みせざき:フランク・オーシャンの『blonde』とか、雰囲気が似てると思う。

The End End:そうなんだ、『blonde』も聴き直してみます。ランキング入ってるよね?

しろみけさん:入ってると思う、『Channel Orange』も入ってるはず。

渡田:いつ聴くことになるんだろうね。

The End End:あと3、4年後だな。

しろみけさん:仕事辞めてるやつ、いるだろうな〜。

渡田:まず生きてるかな。

しろみけさん:子供、いる? 一人くらい子供いる可能性もあるよね、それ凄いよ。

The End End:ヤバいドキュメントができる可能性がある。大学生からはじめたnoteで、それが終わる頃に子供が生まれてるって。
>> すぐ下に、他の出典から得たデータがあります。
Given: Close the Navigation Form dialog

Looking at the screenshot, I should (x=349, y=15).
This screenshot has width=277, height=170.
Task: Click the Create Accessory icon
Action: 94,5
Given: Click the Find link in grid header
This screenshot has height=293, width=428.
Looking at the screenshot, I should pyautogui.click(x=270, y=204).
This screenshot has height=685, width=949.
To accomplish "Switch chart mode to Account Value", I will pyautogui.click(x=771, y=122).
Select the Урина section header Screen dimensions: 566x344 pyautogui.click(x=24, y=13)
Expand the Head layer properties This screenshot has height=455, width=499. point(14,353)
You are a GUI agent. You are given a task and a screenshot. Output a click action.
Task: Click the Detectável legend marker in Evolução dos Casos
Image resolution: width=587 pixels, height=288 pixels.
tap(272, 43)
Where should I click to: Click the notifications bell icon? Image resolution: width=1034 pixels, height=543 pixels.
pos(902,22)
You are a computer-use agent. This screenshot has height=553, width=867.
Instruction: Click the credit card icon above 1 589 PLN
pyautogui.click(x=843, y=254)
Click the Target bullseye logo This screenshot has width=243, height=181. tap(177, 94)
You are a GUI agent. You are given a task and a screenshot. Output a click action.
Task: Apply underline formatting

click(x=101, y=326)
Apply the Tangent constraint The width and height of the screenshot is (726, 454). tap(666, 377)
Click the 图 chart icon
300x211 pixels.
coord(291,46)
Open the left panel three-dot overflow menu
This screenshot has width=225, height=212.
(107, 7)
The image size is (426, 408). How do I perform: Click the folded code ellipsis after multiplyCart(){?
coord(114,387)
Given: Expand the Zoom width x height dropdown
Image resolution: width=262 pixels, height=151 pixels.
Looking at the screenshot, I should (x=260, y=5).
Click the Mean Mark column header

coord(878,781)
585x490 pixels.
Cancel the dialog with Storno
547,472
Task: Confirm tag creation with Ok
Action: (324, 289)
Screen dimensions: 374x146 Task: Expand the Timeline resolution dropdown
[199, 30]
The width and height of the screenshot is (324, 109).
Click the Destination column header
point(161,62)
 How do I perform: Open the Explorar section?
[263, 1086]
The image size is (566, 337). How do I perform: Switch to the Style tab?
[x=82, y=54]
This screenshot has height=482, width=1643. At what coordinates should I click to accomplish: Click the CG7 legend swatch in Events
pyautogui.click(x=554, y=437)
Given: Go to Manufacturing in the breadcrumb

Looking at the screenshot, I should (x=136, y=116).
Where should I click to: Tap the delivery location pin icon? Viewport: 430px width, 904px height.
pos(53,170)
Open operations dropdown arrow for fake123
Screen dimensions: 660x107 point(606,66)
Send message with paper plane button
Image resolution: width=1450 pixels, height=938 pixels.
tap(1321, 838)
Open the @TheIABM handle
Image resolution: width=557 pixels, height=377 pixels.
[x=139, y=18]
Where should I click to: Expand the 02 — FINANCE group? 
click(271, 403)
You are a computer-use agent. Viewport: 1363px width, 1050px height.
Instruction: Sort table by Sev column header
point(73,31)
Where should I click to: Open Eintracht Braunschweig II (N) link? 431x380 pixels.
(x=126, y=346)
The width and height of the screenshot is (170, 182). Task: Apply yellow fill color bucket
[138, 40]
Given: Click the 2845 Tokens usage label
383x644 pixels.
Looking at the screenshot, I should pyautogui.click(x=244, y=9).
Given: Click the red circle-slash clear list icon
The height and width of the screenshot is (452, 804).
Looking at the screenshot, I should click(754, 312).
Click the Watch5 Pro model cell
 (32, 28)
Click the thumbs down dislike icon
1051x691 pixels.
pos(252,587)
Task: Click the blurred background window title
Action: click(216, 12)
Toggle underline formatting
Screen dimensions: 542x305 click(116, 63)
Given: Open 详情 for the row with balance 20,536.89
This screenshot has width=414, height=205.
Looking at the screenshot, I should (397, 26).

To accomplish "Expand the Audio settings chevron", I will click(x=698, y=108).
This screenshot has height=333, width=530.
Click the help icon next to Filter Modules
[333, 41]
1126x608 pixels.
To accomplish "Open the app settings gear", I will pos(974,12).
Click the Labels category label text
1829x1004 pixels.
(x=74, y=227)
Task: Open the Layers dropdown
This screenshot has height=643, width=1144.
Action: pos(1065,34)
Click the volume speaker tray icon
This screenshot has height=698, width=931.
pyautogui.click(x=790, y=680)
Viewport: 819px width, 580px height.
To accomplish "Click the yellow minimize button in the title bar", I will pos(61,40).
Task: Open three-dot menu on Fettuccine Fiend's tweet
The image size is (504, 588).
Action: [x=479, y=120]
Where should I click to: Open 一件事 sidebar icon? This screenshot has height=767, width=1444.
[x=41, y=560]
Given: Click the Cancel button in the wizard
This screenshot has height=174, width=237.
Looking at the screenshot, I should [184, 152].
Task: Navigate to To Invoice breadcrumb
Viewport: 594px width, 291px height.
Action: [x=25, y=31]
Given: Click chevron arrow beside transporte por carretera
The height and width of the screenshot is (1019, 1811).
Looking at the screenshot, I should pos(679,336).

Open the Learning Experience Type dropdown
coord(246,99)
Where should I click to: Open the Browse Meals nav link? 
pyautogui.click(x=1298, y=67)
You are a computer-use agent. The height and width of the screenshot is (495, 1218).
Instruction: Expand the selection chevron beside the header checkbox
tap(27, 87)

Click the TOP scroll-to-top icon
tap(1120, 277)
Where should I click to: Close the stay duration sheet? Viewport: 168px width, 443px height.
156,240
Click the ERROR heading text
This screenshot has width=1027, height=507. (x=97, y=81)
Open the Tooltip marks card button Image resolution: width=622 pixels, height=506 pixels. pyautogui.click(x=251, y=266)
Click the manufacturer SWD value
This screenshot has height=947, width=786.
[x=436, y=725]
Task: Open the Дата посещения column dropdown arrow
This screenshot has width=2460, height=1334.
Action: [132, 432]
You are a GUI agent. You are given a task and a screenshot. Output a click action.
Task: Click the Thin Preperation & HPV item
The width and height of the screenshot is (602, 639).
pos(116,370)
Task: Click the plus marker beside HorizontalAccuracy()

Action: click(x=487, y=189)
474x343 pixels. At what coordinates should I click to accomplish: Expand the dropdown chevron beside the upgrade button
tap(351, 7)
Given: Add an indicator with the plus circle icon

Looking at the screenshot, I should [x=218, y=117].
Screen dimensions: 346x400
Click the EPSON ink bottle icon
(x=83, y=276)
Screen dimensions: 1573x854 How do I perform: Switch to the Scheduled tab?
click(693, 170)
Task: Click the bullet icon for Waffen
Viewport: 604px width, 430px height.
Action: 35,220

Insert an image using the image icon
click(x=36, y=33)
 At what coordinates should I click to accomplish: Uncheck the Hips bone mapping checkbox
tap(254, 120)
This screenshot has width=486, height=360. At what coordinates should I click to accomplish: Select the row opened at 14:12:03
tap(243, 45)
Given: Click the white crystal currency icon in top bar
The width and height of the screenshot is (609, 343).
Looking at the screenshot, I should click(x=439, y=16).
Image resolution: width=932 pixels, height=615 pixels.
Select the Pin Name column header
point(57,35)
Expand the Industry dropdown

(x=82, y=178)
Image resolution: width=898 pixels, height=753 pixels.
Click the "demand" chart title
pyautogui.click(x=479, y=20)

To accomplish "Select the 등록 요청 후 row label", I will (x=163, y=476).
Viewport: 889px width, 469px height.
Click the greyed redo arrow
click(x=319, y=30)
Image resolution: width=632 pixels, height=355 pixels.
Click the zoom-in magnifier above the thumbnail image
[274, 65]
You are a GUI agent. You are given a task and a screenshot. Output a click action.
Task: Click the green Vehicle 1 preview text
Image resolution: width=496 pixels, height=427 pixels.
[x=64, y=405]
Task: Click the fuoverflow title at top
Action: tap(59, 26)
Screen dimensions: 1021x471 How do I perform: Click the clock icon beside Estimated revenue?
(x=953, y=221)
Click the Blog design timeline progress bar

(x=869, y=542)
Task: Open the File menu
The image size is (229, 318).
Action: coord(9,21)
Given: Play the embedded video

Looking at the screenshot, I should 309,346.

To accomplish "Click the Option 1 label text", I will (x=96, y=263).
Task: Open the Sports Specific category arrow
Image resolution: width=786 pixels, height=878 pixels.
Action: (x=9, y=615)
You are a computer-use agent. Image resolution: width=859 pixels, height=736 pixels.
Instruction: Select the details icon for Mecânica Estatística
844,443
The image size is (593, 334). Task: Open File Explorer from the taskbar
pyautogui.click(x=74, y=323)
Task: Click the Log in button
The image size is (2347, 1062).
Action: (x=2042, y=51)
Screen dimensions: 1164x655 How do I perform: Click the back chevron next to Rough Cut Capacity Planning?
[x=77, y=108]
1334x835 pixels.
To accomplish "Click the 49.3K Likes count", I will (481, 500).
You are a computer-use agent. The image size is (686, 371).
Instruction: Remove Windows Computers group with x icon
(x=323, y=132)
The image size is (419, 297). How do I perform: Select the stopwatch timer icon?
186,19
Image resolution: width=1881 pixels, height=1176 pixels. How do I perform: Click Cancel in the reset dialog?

しろみけさん:子供と一緒に『blonde』とか聴いてね。

ディランだけは耳元で聞こえる|“わ!”

みせざき:俺はどれか一枚っていうのはちょっと無理だな。元々好きなのだったらマイルスの『Kind of Blue』とかB.B.キングとかビーチ・ボーイズとかになる。でもボブ・ディランの『The Freewheelin' Bob Dylan』はこの企画で改めて聴いて、すごい聴きやすかったかな。なんかすごい感動した。

The End End:思わずちくちく言葉を書いてしまったぐらい好きだったな。

みせざき:すごい身近に感じたっていうか、この後はどんどん難しくなっていくから。ただ、ディランは文学家ってイメージが強かったけど、ランキングに入ってるアルバムの中で音楽性の変化が見えたのが面白かった。

渡田:僕もそれがフェイバリットなんだよ。あのね、ここまで全然面白くなかったの。邦楽編の最後に僕は神聖かまってちゃんへの歴耳史上最高の名文を出して、そこでも書いたんだけど、昔から音楽って自分がやるもんじゃないなと思ってたんだよ。それでかまってちゃんが出てきて変わったんだけれど、今回ね、その時と同じ気分になっちゃったんだよ。ビートルズは感動したよ、『Aftermath』も感動した。ただ、あの当時に生まれたら、多分音楽やってない。すごいんだけど、目が合わないっていうか。

葱:自分事として受け止められない、っていう感じか。

渡田:そう。ただ、ディランだけは耳元で聞こえる。ディランがそばにいる。歌詞とかを見ると、自分に向かって言ってる気がする。『The Freewheelin' Bob Dylan』とかは、自分と仲良しで一緒に帰ってる、ちょっと自分より賢い友達のセリフ。学校は全然面白くないけど、帰り道は彼と一緒に帰る。ディランしか選びようがないんだよね、他には誰も友達がいない。

しろみけさん:いいね、いい話だ。

葱:レイ・チャールズとか聴いた時はどうだったの?

渡田:もう全然ハマんない。良いんだけど、音楽ははじめてない。

The End End:陽キャ/陰キャ問題があるよね。

渡田:(今回のラインナップでは)陰キャはディランだけじゃん。

葱:ヤンキーは多いんだけどね。

しろみけさん:ハウリン・ウルフとかは会話不能よ。俺は会話不能な人が好き。ロバート・ジョンソンもそうだった。

渡田:他は、音声。ディランは、声だよ。

しろみけさん:最初はひねくれた青年だったけど、『Blonde on Blonde』の「I Want You」とかビックリしたもん。人としての変遷というか、“こんなこと言うんだ”って、聴きながら泣いちゃったもん。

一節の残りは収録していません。